» **Job**: Return, unchanged, the lines from the start of the material through the line containing "Looking at the screenshot, I should (566, 68).", with that line included.

» **Data**:
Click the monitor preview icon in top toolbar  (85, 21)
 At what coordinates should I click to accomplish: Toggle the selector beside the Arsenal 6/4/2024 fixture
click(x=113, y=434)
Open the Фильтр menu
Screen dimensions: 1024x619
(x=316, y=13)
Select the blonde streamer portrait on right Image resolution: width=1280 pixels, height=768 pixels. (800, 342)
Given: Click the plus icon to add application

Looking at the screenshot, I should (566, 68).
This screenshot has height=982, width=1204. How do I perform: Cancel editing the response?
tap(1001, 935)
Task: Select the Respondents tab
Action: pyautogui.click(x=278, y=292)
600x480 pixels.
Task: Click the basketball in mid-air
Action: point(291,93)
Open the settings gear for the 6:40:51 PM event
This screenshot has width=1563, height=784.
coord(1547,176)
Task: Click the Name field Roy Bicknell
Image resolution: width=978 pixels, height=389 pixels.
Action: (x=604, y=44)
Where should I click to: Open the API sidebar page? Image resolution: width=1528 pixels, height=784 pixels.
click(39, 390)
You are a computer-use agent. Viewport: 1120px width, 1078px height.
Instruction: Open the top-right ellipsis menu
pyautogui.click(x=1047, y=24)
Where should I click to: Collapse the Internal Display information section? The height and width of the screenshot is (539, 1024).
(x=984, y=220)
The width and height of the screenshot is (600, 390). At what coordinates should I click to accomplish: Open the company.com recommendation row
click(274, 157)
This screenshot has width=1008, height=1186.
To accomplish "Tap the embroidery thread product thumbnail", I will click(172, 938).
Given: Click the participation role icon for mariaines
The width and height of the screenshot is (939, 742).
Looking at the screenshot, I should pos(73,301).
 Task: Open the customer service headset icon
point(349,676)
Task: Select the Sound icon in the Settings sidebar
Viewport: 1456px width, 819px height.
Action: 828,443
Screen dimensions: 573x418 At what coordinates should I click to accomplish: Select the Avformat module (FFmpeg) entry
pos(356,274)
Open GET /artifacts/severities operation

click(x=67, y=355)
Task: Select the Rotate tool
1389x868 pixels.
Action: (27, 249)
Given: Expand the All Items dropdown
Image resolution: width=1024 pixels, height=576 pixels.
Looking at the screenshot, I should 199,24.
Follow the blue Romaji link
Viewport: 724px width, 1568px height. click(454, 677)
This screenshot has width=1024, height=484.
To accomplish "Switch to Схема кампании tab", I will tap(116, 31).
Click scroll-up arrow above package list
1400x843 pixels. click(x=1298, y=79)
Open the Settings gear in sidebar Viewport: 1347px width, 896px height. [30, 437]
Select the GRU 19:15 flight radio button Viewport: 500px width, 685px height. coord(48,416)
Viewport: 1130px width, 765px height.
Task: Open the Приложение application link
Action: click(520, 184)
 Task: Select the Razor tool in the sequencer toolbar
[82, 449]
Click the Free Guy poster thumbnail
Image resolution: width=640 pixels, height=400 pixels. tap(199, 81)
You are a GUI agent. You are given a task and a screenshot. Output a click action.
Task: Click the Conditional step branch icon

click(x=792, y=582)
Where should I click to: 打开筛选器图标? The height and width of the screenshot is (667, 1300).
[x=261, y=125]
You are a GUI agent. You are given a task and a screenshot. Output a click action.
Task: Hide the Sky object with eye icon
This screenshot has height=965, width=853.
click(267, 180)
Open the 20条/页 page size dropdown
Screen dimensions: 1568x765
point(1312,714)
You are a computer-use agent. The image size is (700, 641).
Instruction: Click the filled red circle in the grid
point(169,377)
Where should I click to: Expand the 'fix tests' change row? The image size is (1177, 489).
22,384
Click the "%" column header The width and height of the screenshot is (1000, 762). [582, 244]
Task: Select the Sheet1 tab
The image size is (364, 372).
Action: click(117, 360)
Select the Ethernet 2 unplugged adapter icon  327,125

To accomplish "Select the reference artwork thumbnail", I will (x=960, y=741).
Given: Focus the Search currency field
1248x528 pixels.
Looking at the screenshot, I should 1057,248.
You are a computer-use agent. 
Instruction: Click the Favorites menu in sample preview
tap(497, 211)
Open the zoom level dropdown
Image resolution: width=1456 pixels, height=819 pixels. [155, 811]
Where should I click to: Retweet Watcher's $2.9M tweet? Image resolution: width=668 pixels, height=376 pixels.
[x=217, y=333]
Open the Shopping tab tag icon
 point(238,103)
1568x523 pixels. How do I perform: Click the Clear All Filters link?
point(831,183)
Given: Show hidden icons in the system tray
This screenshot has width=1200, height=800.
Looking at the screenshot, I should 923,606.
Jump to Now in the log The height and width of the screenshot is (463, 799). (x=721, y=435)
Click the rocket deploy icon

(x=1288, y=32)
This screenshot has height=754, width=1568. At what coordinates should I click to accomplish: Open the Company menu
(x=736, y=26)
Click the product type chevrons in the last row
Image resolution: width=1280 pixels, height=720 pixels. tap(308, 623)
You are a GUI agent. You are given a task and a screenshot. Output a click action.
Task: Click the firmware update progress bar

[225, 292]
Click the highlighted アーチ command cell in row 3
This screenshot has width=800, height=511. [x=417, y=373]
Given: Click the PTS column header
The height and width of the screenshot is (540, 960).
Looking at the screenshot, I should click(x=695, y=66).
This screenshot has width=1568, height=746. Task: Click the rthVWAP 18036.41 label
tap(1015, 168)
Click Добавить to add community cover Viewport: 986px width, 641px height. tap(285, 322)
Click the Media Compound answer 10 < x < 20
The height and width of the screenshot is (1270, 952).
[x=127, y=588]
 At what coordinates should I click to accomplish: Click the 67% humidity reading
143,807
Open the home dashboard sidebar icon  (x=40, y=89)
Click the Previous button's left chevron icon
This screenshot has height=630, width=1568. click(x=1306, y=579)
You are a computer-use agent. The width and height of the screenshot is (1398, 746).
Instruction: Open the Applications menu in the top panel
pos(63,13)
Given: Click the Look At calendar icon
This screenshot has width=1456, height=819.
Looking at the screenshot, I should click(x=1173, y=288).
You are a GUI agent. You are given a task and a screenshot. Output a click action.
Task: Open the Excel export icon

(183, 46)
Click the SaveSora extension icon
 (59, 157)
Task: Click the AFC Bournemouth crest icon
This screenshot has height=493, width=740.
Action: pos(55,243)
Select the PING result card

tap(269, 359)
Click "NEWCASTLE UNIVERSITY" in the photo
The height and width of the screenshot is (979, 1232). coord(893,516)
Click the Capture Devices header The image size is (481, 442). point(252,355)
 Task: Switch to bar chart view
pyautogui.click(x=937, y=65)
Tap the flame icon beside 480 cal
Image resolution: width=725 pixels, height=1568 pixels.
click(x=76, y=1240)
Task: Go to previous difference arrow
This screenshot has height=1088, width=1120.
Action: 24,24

» **Correct answer**:
Click the monitor preview icon in top toolbar  (85, 21)
 At what coordinates should I click to accomplish: Toggle the selector beside the Arsenal 6/4/2024 fixture
click(x=113, y=434)
Open the Фильтр menu
Screen dimensions: 1024x619
(x=316, y=13)
Select the blonde streamer portrait on right Image resolution: width=1280 pixels, height=768 pixels. (800, 342)
Given: Click the plus icon to add application

Looking at the screenshot, I should (566, 68).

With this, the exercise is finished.